Using an IRS Payment Plan: When does it make Sense?
You owe taxes but you don’t have the money to pay them. What to do?
At this point, three days before the filing deadline, you’ve got two immediate challenges for this year’s taxes. One is avoiding the failure-to-file penalty. The other is avoiding the failure-to-pay penalty.
And you may also have tax debt from previous years.
Does it make sense to apply for a payment plan? In this post, we will address that question.
Filing an automatic six-month extension will enable you to avoid the failure-to-file penalty.

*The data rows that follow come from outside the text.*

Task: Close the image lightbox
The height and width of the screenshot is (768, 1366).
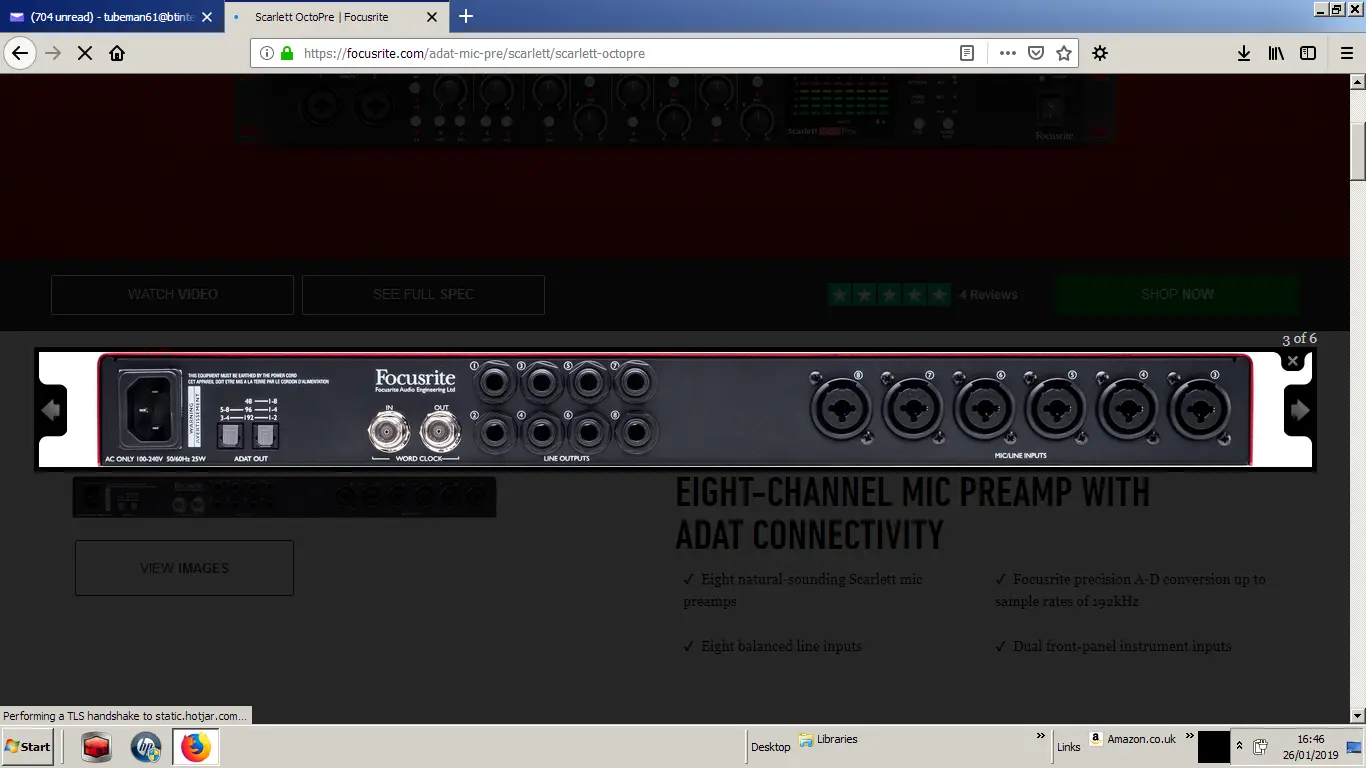Action: 1292,361
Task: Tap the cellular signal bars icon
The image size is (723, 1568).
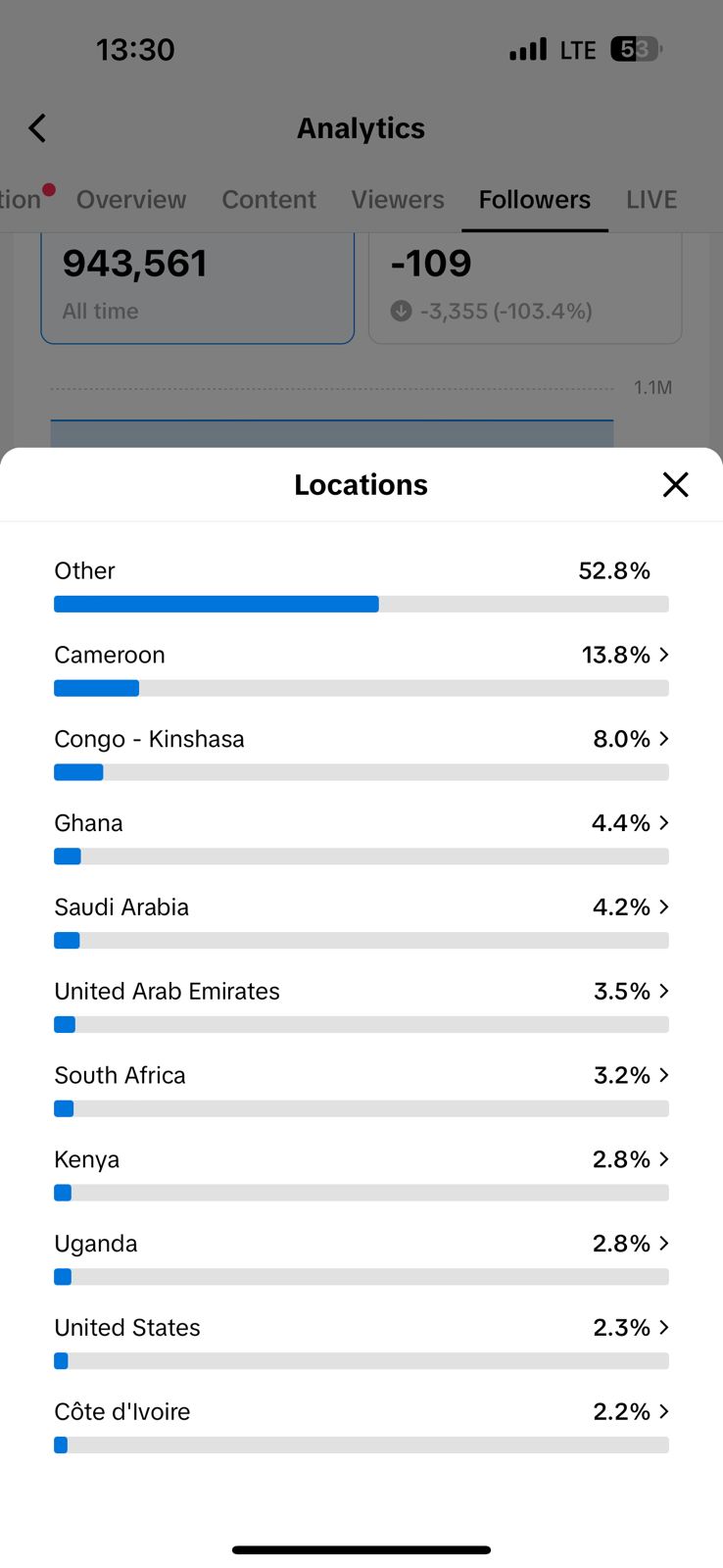Action: pyautogui.click(x=528, y=49)
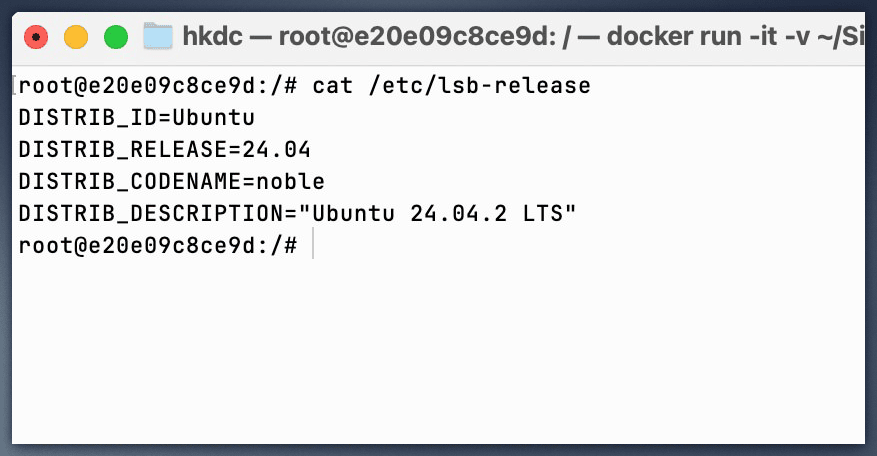Image resolution: width=877 pixels, height=456 pixels.
Task: Click the empty terminal area below the prompt
Action: (x=440, y=350)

But an extension does not protect you from the failure-to-pay penalty.
This means that if you owe taxes this year, you will have to pay them by April 18 or face a penalty.

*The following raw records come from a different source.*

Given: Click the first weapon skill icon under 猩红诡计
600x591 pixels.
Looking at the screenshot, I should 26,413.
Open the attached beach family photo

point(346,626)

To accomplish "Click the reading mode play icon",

One option is to put them on a credit card. But that is hardly ideal, given the kind of interest that credit card companies charge when you can’t pay off your balance in full every month.
Borrowing from a bank or a friend or relative may be an option for some people. But you may have a questionable credit rating or have already reached the limit of your borrowing power. And friends or relatives willing to lend you money may be hard to find.

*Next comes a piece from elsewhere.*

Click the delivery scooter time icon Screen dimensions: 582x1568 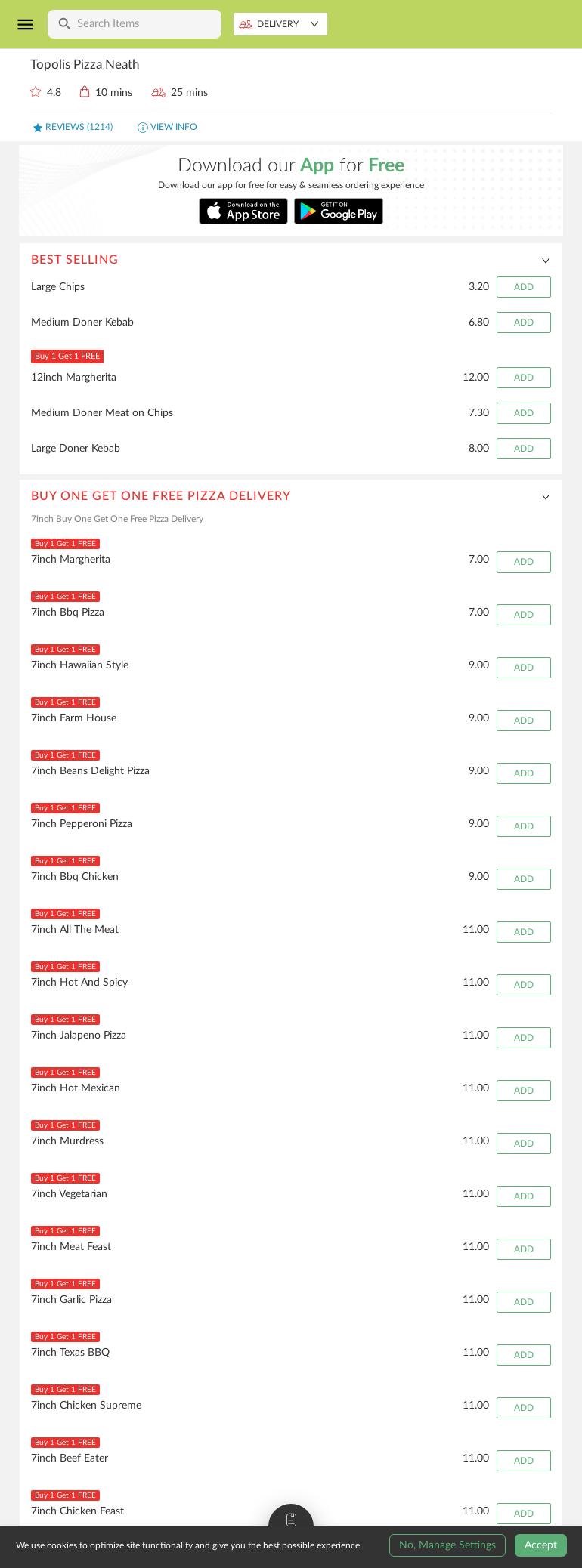[x=158, y=92]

Fortunately, it is possible to apply for a payment plan to make your payments to the IRS over a period of time. If you owe less than $50,000, you can pay your debt off for up to 72 months.
Of course, stretching out the payments that long means you’ll pay a lot of money in interest. There is also a cost to set up an installment agreement that goes past 120 days.
This cost can be lowered, however, if you set up a direct debt plan where money will go directly from your account to the IRS each month. And it is possible to apply online.
If you have tax debt from previous years, another option to consider is an officer in compromise (OIC). If the IRS accepts, an OIC allows you to resolve tax debt for less than the full amount you owe. A knowledgeable tax attorney can help you decide what is best for your particular situation.